C’est un exploitant très en colère que nous avons rencontré. Florian Maronese ne comprend pas le refus qui lui est fait de construire sa maison près de son élevage. Réactions à chaud.

« Je travaille depuis l’âge de 13 ans et je n’ai jamais regardé mes heures. La seule demande que j’ai faite aux Pouvoirs Publics en 30 ans m’est refusée et pour des motifs qui ne tiennent pas la route. Ce projet de maison a un impact direct sur la viabilité de mon exploitation que les ABF refusent de prendre en compte. Quand j’ai rencontré l’adjointe au chef de service, elle m’a clairement dit que le projet de construction ne s’inscrit en aucun cas dans un cadre agricole et que la proximité d’un éleveur de son lieu de travail n’a aucune justification.

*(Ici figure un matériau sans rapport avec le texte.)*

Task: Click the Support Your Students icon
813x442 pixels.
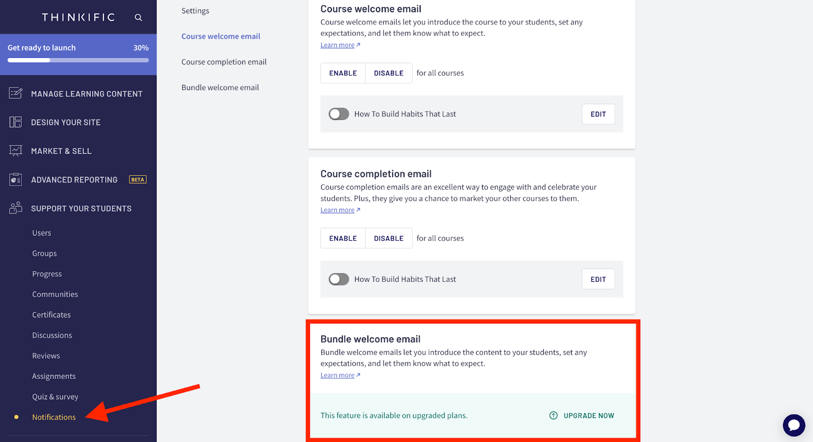Action: (16, 208)

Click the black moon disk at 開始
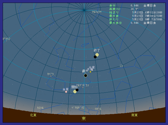pyautogui.click(x=77, y=90)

C’est au mieux de l’ignorance et au pire du mépris des métiers de l’élevage !
D’autant plus qu’entre temps, des maisons d’habitation – dont une avec piscine – ont été construites dans ce même périmètre, sans que les Bâtiments de France n’y trouvent à redire…
Dans ces conditions, c’est dur pour un couple de se projeter dans l’avenir. Je voyais dans cette habitation, un moyen de conforter ma structure et, pourquoi pas, de pouvoir transmettre à mes enfants un outil économique performant et optimisé. Au lieu de ça, je regarde depuis un an ma fille cadette dessiner des maisons toutes les semaines. J’accepte de prendre des coups mais je ne supporte pas que cela touche mon épouse et mes enfants !
Les ABF exercent leur pouvoir sans la moindre concertation, ni même volonté de discussion. Ce droit de veto s’apparente à de l’esclavage moderne, avec droit de vie ou de mort sur les personnes ou activités concernées. Avec la restauration de ce château, on a aussi réhabilité les pratiques du moyen-âge ! »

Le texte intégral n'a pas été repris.